---- EXTRACTED DATA

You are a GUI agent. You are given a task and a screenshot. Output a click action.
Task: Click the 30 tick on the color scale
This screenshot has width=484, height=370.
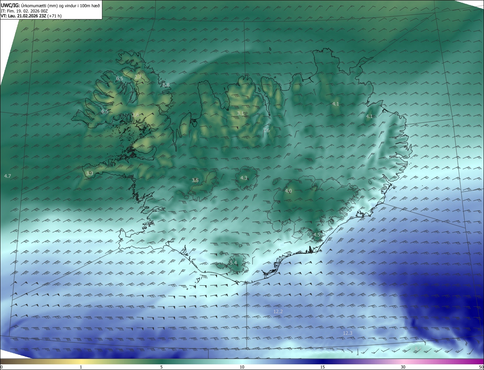pyautogui.click(x=403, y=367)
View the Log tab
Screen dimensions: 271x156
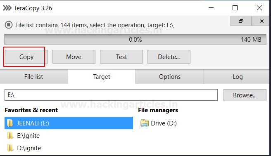pyautogui.click(x=238, y=77)
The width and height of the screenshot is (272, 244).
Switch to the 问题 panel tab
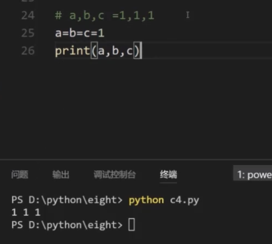click(19, 174)
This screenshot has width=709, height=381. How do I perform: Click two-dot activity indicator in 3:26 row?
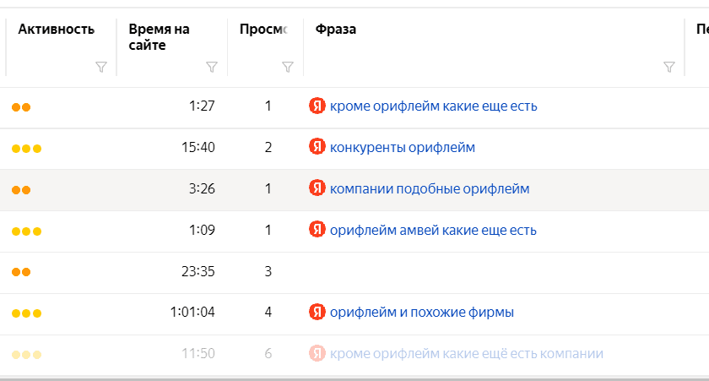tap(21, 190)
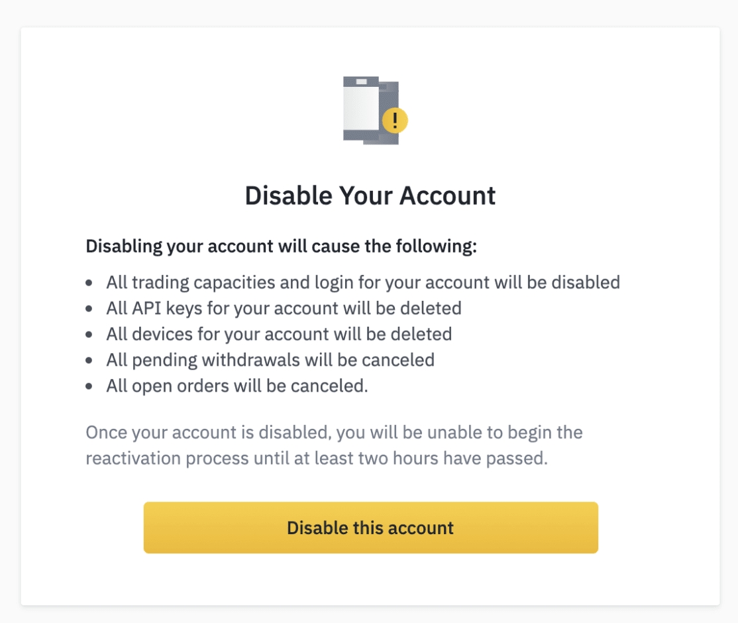Image resolution: width=738 pixels, height=623 pixels.
Task: Click the white phone device icon
Action: click(360, 107)
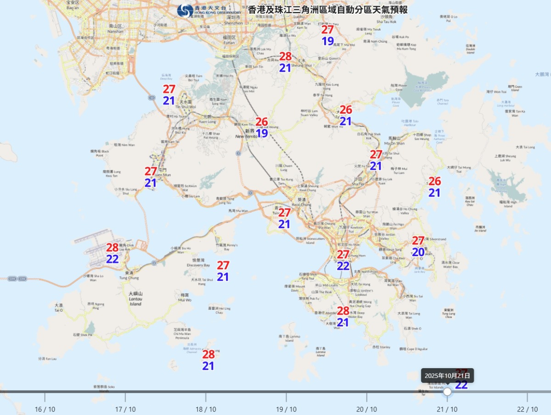
Task: Click the Shek Kong 26/19 forecast marker
Action: [262, 127]
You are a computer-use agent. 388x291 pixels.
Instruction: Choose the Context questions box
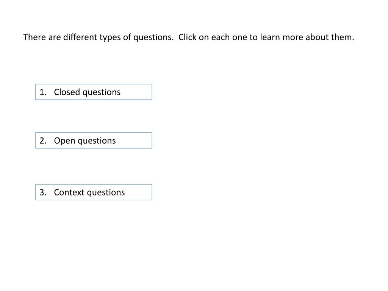tap(94, 192)
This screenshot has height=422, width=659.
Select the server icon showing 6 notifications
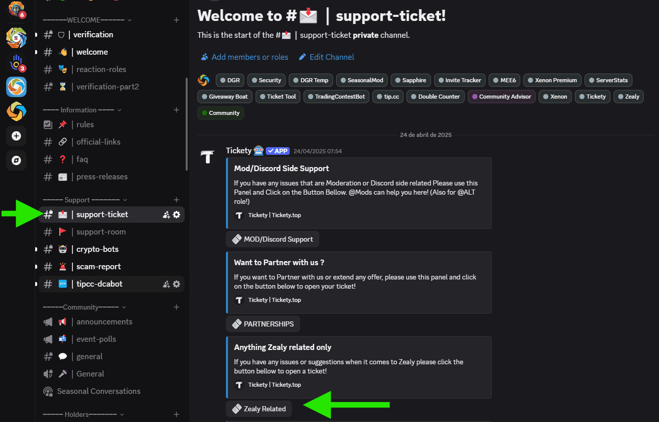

--------

- **WHAT IS NEEDED**:
Here the records must be restated exactly, minus any images.

- **ANSWER BOX**:
You are a GUI agent. You are given a task and a screenshot. Output a click action.
Task: Click the 30 tick on the color scale
This screenshot has width=484, height=370.
pyautogui.click(x=403, y=367)
View the Log tab
Screen dimensions: 271x156
pyautogui.click(x=238, y=77)
The width and height of the screenshot is (272, 244).
Switch to the 问题 panel tab
click(19, 174)
This screenshot has width=709, height=381. How do I perform: Click two-dot activity indicator in 3:26 row?
tap(21, 190)
Image resolution: width=738 pixels, height=623 pixels.
Task: Click the white phone device icon
Action: click(360, 107)
Task: Click the Shek Kong 26/19 forecast marker
Action: [262, 127]
You are a computer-use agent. 388x291 pixels.
Instruction: Choose the Context questions box
tap(94, 192)
This screenshot has height=422, width=659.
Select the server icon showing 6 notifications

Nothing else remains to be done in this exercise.